⟨

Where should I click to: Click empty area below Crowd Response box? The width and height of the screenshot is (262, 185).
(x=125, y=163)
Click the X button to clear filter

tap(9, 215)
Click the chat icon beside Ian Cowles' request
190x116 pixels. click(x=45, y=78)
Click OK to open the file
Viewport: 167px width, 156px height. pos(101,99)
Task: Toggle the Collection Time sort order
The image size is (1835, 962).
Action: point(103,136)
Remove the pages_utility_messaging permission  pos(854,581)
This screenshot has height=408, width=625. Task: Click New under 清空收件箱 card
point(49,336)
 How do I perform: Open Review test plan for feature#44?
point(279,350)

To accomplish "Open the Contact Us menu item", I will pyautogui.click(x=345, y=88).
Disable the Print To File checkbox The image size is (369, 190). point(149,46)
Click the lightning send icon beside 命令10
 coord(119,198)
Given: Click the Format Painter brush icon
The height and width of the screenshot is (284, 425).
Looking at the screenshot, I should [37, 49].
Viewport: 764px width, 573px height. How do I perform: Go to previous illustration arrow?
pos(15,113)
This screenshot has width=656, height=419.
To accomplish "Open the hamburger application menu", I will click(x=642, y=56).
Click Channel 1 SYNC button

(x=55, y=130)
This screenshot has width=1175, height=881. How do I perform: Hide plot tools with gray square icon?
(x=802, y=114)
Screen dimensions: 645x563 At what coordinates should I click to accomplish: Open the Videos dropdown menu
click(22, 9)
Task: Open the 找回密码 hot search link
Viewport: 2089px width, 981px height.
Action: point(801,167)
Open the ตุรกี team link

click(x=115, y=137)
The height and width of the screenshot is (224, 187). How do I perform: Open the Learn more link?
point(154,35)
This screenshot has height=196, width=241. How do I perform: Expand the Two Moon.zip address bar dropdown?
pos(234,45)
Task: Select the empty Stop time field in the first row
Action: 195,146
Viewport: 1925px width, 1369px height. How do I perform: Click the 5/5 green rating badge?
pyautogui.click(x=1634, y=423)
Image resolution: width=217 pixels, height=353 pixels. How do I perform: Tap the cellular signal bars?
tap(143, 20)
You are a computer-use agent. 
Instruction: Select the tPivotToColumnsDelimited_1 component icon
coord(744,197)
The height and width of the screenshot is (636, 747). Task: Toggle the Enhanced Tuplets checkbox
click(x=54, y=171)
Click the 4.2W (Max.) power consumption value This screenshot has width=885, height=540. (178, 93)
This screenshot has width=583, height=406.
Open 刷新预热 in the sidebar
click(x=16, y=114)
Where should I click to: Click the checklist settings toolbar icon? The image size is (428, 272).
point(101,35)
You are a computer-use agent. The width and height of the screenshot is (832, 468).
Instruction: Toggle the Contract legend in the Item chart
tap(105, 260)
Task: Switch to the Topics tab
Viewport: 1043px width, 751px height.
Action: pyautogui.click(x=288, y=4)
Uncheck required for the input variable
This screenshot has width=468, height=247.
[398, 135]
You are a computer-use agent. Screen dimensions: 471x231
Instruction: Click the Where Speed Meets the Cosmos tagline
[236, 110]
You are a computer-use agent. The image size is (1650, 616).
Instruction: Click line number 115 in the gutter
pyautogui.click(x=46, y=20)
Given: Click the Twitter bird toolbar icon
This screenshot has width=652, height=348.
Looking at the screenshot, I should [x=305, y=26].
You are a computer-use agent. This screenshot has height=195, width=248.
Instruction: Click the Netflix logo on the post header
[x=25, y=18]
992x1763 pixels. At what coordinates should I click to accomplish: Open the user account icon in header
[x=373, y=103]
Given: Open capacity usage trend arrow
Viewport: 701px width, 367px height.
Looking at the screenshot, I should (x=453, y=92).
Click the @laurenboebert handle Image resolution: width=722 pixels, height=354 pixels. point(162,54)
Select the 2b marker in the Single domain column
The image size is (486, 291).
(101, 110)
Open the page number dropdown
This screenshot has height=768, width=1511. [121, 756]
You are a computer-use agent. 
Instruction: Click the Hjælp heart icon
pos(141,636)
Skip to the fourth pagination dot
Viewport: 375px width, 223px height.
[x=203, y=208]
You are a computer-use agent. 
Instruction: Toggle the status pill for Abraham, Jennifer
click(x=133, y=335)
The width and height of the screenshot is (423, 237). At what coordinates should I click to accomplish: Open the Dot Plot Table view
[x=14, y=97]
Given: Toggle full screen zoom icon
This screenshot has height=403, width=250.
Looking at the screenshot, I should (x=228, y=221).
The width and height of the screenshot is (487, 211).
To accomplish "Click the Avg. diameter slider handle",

⟩

**Exercise instructions**
Pick out each line of the material above that contains the word "This", and copy those lines in full.

**Finished task**
This screenshot has height=408, width=625. Task: Click New under 清空收件箱 card
This screenshot has width=656, height=419.
This screenshot has width=1175, height=881. How do I perform: Hide plot tools with gray square icon?
This screenshot has height=196, width=241. How do I perform: Expand the Two Moon.zip address bar dropdown?
Click the 4.2W (Max.) power consumption value This screenshot has width=885, height=540. (178, 93)
This screenshot has width=583, height=406.
This screenshot has width=468, height=247.
This screenshot has width=652, height=348.
You are a computer-use agent. This screenshot has height=195, width=248.
This screenshot has height=768, width=1511. [121, 756]
This screenshot has height=403, width=250.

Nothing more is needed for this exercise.